她讓人叫來程岳:“你手下有沒有姓張的校尉?住三號營?”
程岳皺眉:“有。管后勤調度,是我舊部推薦的。”
“哦。”姜昭嘴角一勾,“那你去問問,昨兒半夜他親信埋的是啥。”
程岳愣住:“你怎么知道……”
“少廢話。”她擺手,“盯緊點,別讓他燒東西。”
夜里,白狐叼回來個濕漉漉的布包。打開一看,半袋精米還帶著熱氣,里頭夾著一封油紙信。她展開掃了一眼,瞳孔微縮。
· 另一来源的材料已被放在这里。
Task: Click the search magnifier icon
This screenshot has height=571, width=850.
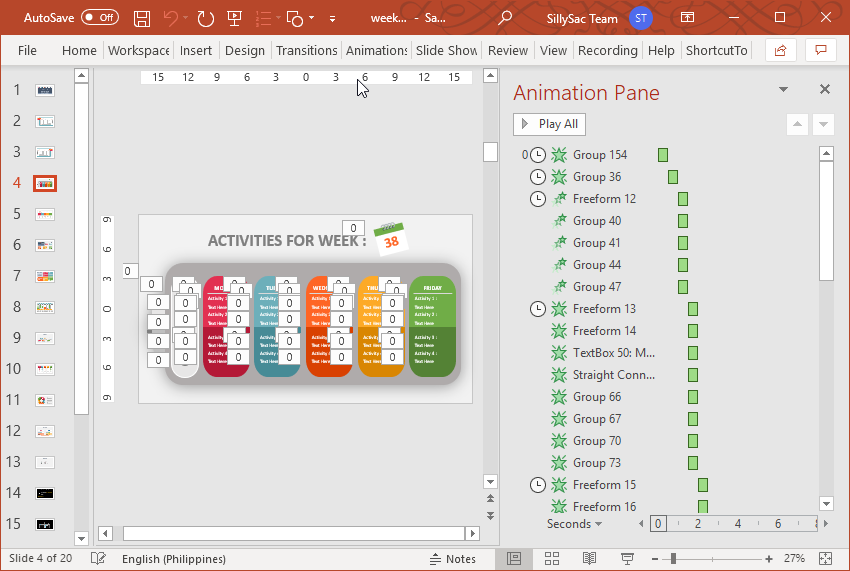Action: 505,18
信上沒署名,但右下角有個暗紋——一只展翅的烏鴉,正是慕容氏內宅用的私印。
她把信塞進袖子,摸了摸發尾。那里有點發燙,像是電流竄過。
第三天清晨,姜昭下令全軍暫停行進,召集所有軍官議事。
空地上擺了張破桌,程岳主持,眾人列席。風卷著沙打人臉,氣氛僵得能掐出水。
她慢悠悠走進圈,手里拎著那個布包。
“有人偷軍糧。”她開口,聲音不大,“害兄弟們餓肚子,這事兒我能忍?”
沒人說話。
她點名:“張校尉,你昨兒讓人埋東西,挺會藏啊。”
對方騰地站起來:“郡主血口噴人!我那是處理腐爛食材!”
“哦?”她一笑,“那你敢讓我搜營帳嗎?”
“你——這是污蔑!”
“搜。”她直接揮手。
親兵沖進去不到一盞茶功夫,從床板夾層抽出一本小冊子。程岳接過翻開,臉色當場變了。
“三月十七,克扣米八百斤,運往西城角鋪;換銀三十兩。”
“三月十九,截留干餅五百張,交‘烏鴉記’掌柜。”
“三月二十一,密信回復:斷糧三日,亂其軍心,事成賞金百兩。”
底下還畫了聯絡暗號——一個蝶形標記,和她鞭柄上刻的一模一樣。
姜昭冷笑:“他還真敢寫‘亂其軍心’。”
程岳猛地抬頭:“這是通敵!”
她抽出那封密信甩在桌上:“慕容家的人教你這么辦事的吧?”
全場嘩然。
張校尉腿一軟跪下來:“郡主明鑒!我是被逼的!他們抓了我娘……”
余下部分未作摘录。